Vaticano/ Lettere, cartoline e corvi: in Vaticano è sempre più confusione
Di Antonino D'Anna

L'incontro è sempre grazie ad amici-procacciatori comuni, possibilmente però in locali nei quali non si possa essere riconosciuti. Arrivano in borghese, per mimetizzarsi, poi si presentano con un nome fittizio. E offrono mercanzia. Millantano documenti improbabili, dossier esplosivi, prove di questo o quel presunto misfatto possibilmente a sfondo omosessuale o comunque piccante. E possono chiedere un'offerta anticipata, oppure cercano di contrattare. Altri ancora, gli intenditori, lo fanno solo per passione, diciamo per "vocazione", oppure perché per loro stessa ammissione "ci siamo rotti le scatole di..." e segue il nome eccellente a scelta, ora come ora un qualunque big vaticano va bene. Sono i corvi e offrono la loro attività sviluppatasi in Vaticano dopo gli ultimi dossieraggi di questi mesi, che a quanto risulta ad Affari, ha trasformato una specie di "sport" già praticato da alcuni "amatori" nei sacri palazzi in una vera e propria mania. E non mancano le truffe, anche storiche, come quella - si dice - toccata negli anni'80 ad un monsignore d'Oltrecortina convinto di rintracciare carte segrete di Roberto Calvi e che pagò (così si narra ancora) milioni di dollari una valigetta contenente ritagli della Pravda.

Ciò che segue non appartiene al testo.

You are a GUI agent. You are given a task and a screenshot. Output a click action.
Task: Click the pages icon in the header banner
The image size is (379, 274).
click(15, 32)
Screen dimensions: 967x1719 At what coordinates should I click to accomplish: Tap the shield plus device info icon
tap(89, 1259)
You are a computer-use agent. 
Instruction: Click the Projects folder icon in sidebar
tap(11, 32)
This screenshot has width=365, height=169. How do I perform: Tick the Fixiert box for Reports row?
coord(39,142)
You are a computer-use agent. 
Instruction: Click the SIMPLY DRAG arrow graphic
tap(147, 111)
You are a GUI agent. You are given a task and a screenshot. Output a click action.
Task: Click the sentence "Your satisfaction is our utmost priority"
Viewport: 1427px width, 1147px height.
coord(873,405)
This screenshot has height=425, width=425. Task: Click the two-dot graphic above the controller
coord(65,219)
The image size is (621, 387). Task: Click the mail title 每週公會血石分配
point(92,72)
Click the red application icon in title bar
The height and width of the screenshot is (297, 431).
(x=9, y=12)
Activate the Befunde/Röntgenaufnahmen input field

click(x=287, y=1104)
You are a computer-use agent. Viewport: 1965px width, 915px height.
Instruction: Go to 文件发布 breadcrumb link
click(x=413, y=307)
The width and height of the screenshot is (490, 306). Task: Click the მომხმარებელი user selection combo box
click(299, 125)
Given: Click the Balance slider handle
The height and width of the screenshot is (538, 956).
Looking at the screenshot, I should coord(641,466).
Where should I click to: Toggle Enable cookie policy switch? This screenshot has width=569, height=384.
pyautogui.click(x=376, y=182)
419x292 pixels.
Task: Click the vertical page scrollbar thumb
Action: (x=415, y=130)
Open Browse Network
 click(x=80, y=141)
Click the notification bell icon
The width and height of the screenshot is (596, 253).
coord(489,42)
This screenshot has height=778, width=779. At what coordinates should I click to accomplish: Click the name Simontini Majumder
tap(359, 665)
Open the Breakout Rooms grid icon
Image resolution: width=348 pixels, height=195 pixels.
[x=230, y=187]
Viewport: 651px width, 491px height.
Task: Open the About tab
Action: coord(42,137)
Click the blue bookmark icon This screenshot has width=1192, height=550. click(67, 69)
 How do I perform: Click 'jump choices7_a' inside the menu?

FIN DAL TEMPO DEL CONCILIO- "Corvi ce ne sono sempre stati, al tempo di Paolo VI ci davano già dentro, figuriamoci ora. Adesso si sono scatenati", è il commento di una fonte vaticana ad Affari, che sottolinea: "E naturalmente il rischio bufala è diventato altissimo. Considera poi che ora come ora ci sono dei veri e propri gruppi organizzati che si sono dati un nome", un po' come i mitici "Millenari" che scrissero "Via col vento in Vaticano", oppure i Discepoli di Verità che hanno ereditato l'opera dei Millenari. Tutti, o quasi, monsignori in vena di confidenze ma, a differenza di una normale fonte, mossi spesso dal rancore per questo o quel potente di turno che ha impedito loro avanzamenti e carriere. Ovviamente, accanto a loro, ci sono quelli che scelgono di agire come "cani sciolti": è il caso dei due monsignori di Curia che, come Affari ha già scritto, saranno puniti con l'esilio in Estremo Oriente per aver fatto dossieraggio.
IL RITRATTO- Si tratta, spiegano da Oltretevere, di soggetti che operano con la logica del giustiziere: di solito non condividono (e spesso nelle loro conversazioni motivano con argomenti vari il loro dissenso) la linea tenuta da questo o quell'alto prelato e colpiscono. A volte sull'attimo, a volte passato un po' di tempo. E la Gendarmeria Vaticana arranca, con qualche monsignore che di nascosto confessa: "Ne puoi beccare uno oggi, ne nasceranno dieci domani. Gente che lo fa per i suoi motivi, perché ce l'ha con qualcuno o qualche furbone in vena di truffa che col Vaticano non c'entra niente, ex impiegati rancorosi e così via". I dossier sono sempre collegati al peso della vittima da silurare ed ai peccati infamanti (falsi, ovviamente) commessi, generalmente di natura omosessuale (le relazioni con donne sposate sono presenti, ma non tirano più come una volta) oppure a sfondo pedofilo, quindi in grado di azzerare carriere destinate a decollare, passando per furti, malversazioni e appropriazioni indebite. E non è mai chiara la provenienza, tanto che molto spesso la truffa arriva. E costa cara. "Attenti", dice la fonte sentita da Affari: "di corvi ne potete trovare quanti ne volete, ognuno vi racconterà la sua presunta verità. Tempo perso, e pure soldi se del caso. Qui davanti a certe sparate ridiamo, gira questa battuta da sempre: se conoscessero davvero i segreti del Vaticano avremmo già chiuso", conclude ridendo.